_TASK REQUIREMENTS:_
Translate into German this sentence from the RAID recovery post below: "I have not tried a --force because I don't want to trash my array if there is another better option that I can still try."

_SOURCE PASSAGE:_
——
* Failed to find backup of critical section
@ 2013-09-01 8:56 Nathan Shearer
2013-09-01 9:21 ` NeilBrown
0 siblings, 1 reply; 3+ messages in thread
From: Nathan Shearer @ 2013-09-01 8:56 UTC (permalink / raw)
To: linux-raid
Hi, I've run into a problem recovering my array from a server power
failure. I'll try to keep it short so here is a sequence of events:
1. Running a healthy 4-disk RAID5 array (on server-01).
2. Added a 5th drive and grow the array to a 5-disk RAID6 array (backup
file stored on a separate RAID1 array on other disks)
3. Grow begins and passes the critical section, gets to ~15% complete
and power to the server fails
4. I then move all 5 drives to backup server. The RAID5/6 array
assembles and grow continues (without backup file since it's on
server-01)
5. I begin copying data off of that array onto a separate array --
filesystem and data is consistent :)
6. Power restored to server-01
7. Safely stop the growing array with mdadm --stop
8. Move 5 drives back into server-01
9. Attempt mdadm --assemble and I get:
# mdadm --assemble /dev/md9
mdadm: Failed to restore critical section for reshape, sorry.
Possibly you needed to specify the --backup-file
10. Attempt with the original backup file:
# mdadm --assemble /dev/md9 --backup-file
/mnt/temp/raid-reshape-backup-file
mdadm: Failed to restore critical section for reshape, sorry.
So when I enable --verbose I get:
mdadm:/dev/md9 has an active reshape - checking if critical section
needs to be restored
mdadm: Failed to find backup of critical section
mdadm: Failed to restore critical section for reshape, sorry.
Possibly you needed to specify the --backup-file
When I provide the backup file I get:
mdadm:/dev/md9 has an active reshape - checking if critical section
needs to be restored
mdadm: too-old timestamp on backup-metadata on
/mnt/temp/raid-reshape-backup-file
mdadm: Failed to find backup of critical section
mdadm: Failed to restore critical section for reshape, sorry.
When I tell it to use the "old" backup file I get:
# export MDADM_GROW_ALLOW_OLD=1
# mdadm --assemble /dev/md9 -vv --backup-file
/mnt/temp/raid-reshape-backup-file
mdadm:/dev/md9 has an active reshape - checking if critical section
needs to be restored
mdadm: accepting backup with timestamp 1377794387 for array with
timestamp 1377904444
mdadm: backup-metadata found on /mnt/temp/raid-reshape-backup-file
but is not needed
mdadm: Failed to find backup of critical section
mdadm: Failed to restore critical section for reshape, sorry.
OK, so the backup file is not needed. I assume this is because the
critical section was passed long ago, but then why is it attempting to
find and restore the backup file when it is provided and also not
needed? I have not tried a --force because I don't want to trash my
array if there is another better option that I can still try. Any ideas?
——
_RECORDED DATA:_
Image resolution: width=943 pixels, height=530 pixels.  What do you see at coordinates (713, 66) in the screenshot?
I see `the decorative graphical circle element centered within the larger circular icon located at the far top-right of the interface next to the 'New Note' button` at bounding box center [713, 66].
——
_WRITTEN ANSWER:_
Ich habe --force noch nicht ausprobiert, weil ich mein Array nicht zerstören möchte, falls es eine andere, bessere Option gibt, die ich noch ausprobieren kann.